R. é filha do segundo casamento de R.B., seu pai. Do primeiro casamento, ele teve três filhos. Quando ficou viúvo, em 1961, foi feito o inventário dos bens, integrado por propriedade agrícolas e imóveis urbanos. Do novo casamento, vieram R. e outra filha. No entanto, após o nascimento de R., o pai alienou a totalidade da parte que lhe coubera na partilha, o que para a defesa dela, estaria agredindo seus direitos hereditários.

Segundo o acórdão do Tribunal de Justiça do Paraná (TJPR), os irmãos de R. receberam imóveis do pai deles, possuindo-os por mais de 15 anos, "sem qualquer objeção". Para os desembargadores, eles seriam possuidores com justo título e boa-fé. O prazo prescricional seria de 15 anos. Como as escrituras foram lavradas em dezembro de 1968 e de 1970, a prescrição já estaria configurada.

R. nasceu em 1966. Por isso, admitiu-se que a prescrição teve início somente quando ela completou 16 anos, em 7 de janeiro de 1982. Considerando a escritura pública como justo título, o TJPR concluiu que os demandados teriam adquirido a propriedade por meio de usucapião ordinário. Por justo título entende-se o fato gerador da posse, compreendendo-se todo o documento capaz de transferir o domínio ao seu possuidor (no caso, a escritura de compra e venda).

A defesa de Rosângela teve negado o pedido de recurso especial ao TJPR, mas um agravo de instrumento determinou a subida do caso para o STJ. Argumenta, em síntese, que a prescrição das ações propostas por herdeiros para anulação de venda entre ascendentes e descendentes, sem o necessário consentimento, é de 20 anos. Alega que somente após o decurso deste prazo seria possível o usucapião entre co-herdeiros.

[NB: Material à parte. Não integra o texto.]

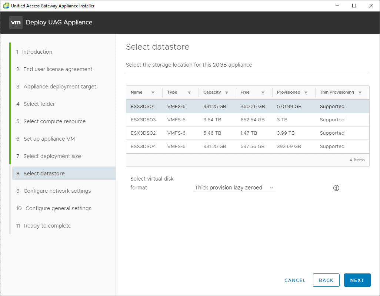
Task: Click the VMware vm logo in header
Action: (16, 22)
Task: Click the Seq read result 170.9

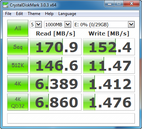Action: point(56,47)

O relator do recurso, ministro Castro Filho, destacou que o Supremo Tribunal Federal (STF) possui entendimento consolidado de que o prazo prescricional para esses casos é de 20 anos a contar da data do ato (Súmula nº 494/STF).

O ministro também afirmou que, ainda que o se considerasse a escritura pública da venda como justo título, para aquisição por usucapião ordinário é necessário outro requisito, a boa-fé, o que não ocorreu porque "sua lavratura decorreu de negócio fraudulento". A decisão da Terceira Turma foi unânime.